Batch 2: Quadrinomials where a Subspecies with the target name exists after missing subspecies were recreated

Script
jonkerz = User.find 60
EDIT_SUMMARY = "Convert quadrinomials to infrasubspecies [batch 2], see %github819"
Activity.execute_script_activity jonkerz, EDIT_SUMMARY

# For PaperTrail
antcat_bot = User.find 62
PaperTrail.request.whodunnit = antcat_bot.id

def quadrinomials
  Subspecies.joins(:name).where("(LENGTH(names.name) - LENGTH(REPLACE(names.name, ' ', '')) >= 3) ")
end

def puts_stats
  "Quadrinomials count: #{quadrinomials.count}"
end

def fix! soon_infrasubspecies, antcat_bot, edit_summary
  name_string = soon_infrasubspecies.name_cache
  soon_infrasubspecies_validation_issues = soon_infrasubspecies.soft_validations.failed.reject do |validation|
    validation.database_script.is_a?(DatabaseScripts::UnavailableUncategorizedTaxa)
  end
  raise "#{soon_infrasubspecies.id}: has soft-validation issues" if soon_infrasubspecies_validation_issues.present?
  raise "#{soon_infrasubspecies.id}: #{name_string} contains weird characters" unless name_string =~ /^[[:alpha:][:blank:]-]+$/

  target_subspecies_name_string = name_string.split[0..2].join(' ')
  target_subspecies = Subspecies.where(name_cache: target_subspecies_name_string)
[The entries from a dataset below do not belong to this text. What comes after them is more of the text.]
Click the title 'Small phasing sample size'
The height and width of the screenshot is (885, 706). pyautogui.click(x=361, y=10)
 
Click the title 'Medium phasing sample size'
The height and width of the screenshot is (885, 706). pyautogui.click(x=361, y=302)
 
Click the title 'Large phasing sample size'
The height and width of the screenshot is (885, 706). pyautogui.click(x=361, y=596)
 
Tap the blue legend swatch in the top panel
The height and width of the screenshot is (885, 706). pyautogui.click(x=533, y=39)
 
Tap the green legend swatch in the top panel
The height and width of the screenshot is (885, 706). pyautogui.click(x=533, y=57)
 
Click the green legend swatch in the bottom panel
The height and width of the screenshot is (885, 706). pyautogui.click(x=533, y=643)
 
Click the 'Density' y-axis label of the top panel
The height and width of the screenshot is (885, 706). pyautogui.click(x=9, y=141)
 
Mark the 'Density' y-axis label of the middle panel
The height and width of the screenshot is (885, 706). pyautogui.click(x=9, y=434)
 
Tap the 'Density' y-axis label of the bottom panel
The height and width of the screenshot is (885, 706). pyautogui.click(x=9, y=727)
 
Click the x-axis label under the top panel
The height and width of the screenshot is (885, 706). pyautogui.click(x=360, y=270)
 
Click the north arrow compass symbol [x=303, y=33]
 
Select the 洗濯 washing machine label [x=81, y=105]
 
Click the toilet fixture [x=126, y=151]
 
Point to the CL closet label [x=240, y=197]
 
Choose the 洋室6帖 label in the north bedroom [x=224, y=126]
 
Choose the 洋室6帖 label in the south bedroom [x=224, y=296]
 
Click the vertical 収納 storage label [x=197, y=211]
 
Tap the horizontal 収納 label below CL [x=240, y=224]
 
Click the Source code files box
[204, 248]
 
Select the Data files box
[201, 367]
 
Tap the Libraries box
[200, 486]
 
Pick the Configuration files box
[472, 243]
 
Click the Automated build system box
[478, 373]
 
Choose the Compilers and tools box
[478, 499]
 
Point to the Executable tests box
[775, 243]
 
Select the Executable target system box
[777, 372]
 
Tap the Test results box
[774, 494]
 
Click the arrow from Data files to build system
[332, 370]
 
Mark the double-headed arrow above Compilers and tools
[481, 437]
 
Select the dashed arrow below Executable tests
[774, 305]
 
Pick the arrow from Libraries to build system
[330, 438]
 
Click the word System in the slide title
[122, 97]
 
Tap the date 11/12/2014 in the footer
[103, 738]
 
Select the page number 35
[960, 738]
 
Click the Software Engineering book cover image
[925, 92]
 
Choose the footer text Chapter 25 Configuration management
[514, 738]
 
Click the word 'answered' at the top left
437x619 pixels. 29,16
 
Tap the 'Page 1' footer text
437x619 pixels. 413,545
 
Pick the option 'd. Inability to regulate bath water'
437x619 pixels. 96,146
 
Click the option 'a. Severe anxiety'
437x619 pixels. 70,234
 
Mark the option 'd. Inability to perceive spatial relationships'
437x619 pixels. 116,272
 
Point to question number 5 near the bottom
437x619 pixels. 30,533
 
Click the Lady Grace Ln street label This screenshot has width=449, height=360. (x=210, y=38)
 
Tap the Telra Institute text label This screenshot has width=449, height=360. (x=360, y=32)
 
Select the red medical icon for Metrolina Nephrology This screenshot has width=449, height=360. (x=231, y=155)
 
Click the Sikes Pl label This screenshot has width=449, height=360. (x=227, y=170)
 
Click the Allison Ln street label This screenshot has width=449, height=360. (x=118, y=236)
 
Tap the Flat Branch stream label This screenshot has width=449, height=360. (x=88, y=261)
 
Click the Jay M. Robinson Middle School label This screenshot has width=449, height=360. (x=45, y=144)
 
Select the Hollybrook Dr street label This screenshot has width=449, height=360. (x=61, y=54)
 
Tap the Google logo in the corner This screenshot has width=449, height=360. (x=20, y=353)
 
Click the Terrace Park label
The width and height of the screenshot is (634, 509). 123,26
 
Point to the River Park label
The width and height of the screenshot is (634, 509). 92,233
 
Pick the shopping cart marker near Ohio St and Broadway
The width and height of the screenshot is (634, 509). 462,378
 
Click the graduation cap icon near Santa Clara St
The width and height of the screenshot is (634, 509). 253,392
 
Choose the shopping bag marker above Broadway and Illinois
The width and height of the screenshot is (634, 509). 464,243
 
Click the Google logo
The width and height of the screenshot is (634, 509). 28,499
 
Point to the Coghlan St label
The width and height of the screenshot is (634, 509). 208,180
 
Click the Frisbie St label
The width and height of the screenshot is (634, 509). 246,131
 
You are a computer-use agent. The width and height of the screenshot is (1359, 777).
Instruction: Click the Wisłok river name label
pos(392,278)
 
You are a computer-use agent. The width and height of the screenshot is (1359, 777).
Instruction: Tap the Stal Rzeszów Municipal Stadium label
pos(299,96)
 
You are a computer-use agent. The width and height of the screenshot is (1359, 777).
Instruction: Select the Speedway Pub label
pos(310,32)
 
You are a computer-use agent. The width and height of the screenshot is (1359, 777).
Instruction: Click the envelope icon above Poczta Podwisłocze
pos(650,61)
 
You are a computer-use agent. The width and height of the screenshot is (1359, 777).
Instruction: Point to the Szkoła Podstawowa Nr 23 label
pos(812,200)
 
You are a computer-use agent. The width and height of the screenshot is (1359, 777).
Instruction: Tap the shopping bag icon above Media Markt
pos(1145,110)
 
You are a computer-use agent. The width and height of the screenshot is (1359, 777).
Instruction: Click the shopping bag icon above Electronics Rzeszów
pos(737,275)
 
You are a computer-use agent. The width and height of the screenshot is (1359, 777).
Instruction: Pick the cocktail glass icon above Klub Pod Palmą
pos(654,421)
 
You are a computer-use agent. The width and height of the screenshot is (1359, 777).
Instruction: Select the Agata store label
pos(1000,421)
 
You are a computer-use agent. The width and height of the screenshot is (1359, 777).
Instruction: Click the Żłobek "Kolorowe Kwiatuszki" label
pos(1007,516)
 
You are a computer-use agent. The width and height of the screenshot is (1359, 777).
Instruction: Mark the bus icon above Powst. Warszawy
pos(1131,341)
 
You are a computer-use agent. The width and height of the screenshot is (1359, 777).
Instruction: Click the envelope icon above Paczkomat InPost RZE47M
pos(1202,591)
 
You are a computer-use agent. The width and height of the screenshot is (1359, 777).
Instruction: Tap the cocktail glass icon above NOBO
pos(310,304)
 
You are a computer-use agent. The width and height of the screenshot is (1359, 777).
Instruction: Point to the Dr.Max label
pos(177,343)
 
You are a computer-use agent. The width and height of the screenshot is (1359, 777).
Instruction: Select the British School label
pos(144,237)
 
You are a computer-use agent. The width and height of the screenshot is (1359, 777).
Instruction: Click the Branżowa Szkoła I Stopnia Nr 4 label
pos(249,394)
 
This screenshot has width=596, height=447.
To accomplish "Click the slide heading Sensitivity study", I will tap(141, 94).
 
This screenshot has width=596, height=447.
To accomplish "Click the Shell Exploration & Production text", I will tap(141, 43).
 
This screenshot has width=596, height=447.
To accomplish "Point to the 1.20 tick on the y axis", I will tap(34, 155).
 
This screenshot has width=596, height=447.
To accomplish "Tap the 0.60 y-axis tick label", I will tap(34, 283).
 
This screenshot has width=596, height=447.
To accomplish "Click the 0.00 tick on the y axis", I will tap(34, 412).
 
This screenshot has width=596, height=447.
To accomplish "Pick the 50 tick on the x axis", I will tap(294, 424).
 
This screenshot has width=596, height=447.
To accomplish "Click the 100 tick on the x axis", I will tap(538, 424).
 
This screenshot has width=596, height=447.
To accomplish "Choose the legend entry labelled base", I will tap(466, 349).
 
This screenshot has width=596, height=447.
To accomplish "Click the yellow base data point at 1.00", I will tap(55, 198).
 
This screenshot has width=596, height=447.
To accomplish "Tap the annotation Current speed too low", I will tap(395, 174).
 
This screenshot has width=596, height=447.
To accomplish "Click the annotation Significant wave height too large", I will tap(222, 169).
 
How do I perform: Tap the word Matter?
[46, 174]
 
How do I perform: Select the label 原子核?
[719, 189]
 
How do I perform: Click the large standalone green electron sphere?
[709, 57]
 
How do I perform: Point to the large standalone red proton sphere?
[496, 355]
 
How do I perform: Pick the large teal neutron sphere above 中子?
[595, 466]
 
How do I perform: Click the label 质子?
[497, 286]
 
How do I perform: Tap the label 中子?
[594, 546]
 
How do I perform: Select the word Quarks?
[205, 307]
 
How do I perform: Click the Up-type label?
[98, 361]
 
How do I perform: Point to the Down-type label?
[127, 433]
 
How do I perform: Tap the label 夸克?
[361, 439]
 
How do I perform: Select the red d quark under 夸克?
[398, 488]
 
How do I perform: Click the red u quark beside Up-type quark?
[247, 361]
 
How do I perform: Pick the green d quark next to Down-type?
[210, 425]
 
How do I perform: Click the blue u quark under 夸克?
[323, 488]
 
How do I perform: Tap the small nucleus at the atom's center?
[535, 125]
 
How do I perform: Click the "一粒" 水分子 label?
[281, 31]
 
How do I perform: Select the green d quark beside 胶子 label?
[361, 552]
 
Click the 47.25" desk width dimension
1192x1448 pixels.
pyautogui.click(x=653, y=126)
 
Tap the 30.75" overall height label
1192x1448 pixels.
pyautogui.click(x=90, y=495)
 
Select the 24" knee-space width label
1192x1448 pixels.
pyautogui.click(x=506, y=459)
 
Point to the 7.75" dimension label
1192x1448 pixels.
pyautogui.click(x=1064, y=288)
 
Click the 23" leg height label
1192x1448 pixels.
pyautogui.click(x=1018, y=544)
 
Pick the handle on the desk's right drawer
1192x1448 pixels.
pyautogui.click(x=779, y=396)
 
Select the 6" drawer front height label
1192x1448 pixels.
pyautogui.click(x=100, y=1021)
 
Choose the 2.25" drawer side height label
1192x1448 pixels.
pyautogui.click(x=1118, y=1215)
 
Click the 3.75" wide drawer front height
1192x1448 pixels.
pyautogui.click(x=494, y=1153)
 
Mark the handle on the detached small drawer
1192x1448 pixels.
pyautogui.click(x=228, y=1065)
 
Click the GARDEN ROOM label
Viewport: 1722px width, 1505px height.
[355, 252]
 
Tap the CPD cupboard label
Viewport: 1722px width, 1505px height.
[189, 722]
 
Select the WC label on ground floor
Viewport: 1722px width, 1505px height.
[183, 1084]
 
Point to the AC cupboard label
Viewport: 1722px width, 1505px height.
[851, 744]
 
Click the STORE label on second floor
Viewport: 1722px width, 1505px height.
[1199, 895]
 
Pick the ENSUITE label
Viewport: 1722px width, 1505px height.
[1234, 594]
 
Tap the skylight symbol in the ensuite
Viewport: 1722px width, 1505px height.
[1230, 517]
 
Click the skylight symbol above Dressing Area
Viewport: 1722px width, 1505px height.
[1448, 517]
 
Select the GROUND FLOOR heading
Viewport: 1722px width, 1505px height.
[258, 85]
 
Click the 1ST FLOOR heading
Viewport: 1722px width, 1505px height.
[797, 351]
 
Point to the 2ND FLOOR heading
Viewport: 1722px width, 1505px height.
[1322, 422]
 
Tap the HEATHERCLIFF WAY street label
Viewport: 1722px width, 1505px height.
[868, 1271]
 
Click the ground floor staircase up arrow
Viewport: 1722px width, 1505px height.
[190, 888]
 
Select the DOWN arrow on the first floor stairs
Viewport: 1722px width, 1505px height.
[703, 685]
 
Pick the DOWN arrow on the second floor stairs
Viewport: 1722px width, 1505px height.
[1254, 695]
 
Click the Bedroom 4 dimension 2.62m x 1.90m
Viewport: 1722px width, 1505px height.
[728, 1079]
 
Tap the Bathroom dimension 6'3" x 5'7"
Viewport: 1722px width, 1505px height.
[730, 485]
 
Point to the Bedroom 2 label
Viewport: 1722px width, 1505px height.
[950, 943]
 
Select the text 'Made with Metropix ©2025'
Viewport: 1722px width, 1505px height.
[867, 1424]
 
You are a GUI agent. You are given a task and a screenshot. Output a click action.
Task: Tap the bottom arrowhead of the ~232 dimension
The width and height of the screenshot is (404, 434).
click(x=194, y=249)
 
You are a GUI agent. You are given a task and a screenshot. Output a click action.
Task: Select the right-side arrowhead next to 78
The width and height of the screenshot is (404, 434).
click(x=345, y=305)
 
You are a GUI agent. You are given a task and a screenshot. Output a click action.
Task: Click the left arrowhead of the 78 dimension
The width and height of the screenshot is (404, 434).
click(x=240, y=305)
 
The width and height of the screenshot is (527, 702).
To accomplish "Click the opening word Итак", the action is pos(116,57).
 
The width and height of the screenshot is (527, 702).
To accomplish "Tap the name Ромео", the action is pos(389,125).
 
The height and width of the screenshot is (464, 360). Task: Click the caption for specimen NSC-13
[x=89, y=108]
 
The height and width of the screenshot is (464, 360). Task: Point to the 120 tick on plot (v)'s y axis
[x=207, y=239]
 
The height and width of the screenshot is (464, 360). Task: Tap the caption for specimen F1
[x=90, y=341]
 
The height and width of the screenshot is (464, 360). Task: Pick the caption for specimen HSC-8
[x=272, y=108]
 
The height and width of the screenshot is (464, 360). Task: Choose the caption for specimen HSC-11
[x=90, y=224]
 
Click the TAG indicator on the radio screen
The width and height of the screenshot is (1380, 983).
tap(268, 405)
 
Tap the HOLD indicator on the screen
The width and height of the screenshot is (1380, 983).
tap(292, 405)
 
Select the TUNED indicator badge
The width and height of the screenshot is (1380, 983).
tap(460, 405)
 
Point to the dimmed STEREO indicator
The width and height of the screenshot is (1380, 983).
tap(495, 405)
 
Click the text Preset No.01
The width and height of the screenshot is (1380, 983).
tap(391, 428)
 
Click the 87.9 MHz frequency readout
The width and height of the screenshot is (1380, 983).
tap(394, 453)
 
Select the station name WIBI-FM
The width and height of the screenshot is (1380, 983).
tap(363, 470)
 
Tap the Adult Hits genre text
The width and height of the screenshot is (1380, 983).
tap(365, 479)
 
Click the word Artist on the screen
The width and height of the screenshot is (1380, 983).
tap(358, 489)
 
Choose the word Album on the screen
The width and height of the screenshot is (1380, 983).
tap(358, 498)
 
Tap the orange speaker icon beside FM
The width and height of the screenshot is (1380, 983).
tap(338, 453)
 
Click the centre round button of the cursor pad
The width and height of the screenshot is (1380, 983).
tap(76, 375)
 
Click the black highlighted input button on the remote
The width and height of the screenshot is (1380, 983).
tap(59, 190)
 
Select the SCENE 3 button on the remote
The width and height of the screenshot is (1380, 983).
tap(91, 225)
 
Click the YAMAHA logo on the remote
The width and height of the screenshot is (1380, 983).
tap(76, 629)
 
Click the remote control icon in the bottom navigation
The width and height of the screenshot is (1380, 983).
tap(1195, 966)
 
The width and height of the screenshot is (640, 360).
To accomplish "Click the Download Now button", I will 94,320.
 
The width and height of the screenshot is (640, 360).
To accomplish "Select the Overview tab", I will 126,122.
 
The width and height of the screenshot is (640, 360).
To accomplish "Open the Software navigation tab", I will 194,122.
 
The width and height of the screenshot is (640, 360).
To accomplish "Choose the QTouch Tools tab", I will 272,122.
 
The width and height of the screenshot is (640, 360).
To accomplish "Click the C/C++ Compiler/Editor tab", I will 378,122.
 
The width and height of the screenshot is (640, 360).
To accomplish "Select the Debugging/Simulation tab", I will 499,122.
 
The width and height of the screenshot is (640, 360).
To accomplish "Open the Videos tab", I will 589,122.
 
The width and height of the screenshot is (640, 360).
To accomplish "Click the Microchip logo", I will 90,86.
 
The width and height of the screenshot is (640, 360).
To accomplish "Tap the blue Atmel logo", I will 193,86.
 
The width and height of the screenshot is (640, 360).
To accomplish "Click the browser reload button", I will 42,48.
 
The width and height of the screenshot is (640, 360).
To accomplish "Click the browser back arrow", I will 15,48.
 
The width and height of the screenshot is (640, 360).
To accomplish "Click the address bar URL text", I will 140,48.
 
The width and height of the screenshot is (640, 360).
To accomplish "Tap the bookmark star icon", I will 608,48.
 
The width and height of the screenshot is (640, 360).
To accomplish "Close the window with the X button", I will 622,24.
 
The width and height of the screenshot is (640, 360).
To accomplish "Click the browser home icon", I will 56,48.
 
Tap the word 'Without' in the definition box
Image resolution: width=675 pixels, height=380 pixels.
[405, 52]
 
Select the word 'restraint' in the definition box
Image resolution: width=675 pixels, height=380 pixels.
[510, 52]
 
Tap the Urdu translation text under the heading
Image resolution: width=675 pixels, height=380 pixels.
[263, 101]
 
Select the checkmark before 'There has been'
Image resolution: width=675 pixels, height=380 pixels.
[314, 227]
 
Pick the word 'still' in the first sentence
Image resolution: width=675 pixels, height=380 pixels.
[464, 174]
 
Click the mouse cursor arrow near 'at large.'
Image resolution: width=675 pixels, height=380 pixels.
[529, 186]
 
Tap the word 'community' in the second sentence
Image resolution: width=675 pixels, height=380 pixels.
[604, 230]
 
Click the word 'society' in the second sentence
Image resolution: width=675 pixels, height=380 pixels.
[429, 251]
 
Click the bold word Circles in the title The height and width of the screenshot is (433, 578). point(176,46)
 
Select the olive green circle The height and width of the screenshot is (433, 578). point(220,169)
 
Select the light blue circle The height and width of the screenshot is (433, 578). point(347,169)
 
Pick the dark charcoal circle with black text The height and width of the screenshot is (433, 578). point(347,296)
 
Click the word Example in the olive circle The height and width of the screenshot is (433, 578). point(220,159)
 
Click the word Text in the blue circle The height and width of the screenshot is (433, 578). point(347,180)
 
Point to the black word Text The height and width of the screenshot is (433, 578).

  target_subspecies_count = target_subspecies.count
  if target_subspecies_count == 0
    puts "#{soon_infrasubspecies.id}: found no subspecies".blue
    return
  end

  if target_subspecies_count > 1
    raise "#{soon_infrasubspecies.id}: found too many subspecies"
  end

  the_target_subspecies = target_subspecies.first

  the_target_subspecies_validation_issues = the_target_subspecies.soft_validations.failed.reject do |validation|
    validation.database_script.is_a?(DatabaseScripts::UnavailableUncategorizedTaxa) ||
      validation.database_script.is_a?(DatabaseScripts::NonValidTaxaWithACurrentValidTaxonThatIsNotValid)
  end

  if the_target_subspecies_validation_issues.present?
    puts "target subspecies #{the_target_subspecies.id} has soft-validation issues"
    return
  end

  Taxon.transaction do
    soon_infrasubspecies.name.update!(type: 'InfrasubspeciesName')
    soon_infrasubspecies.update_columns(type: 'Infrasubspecies')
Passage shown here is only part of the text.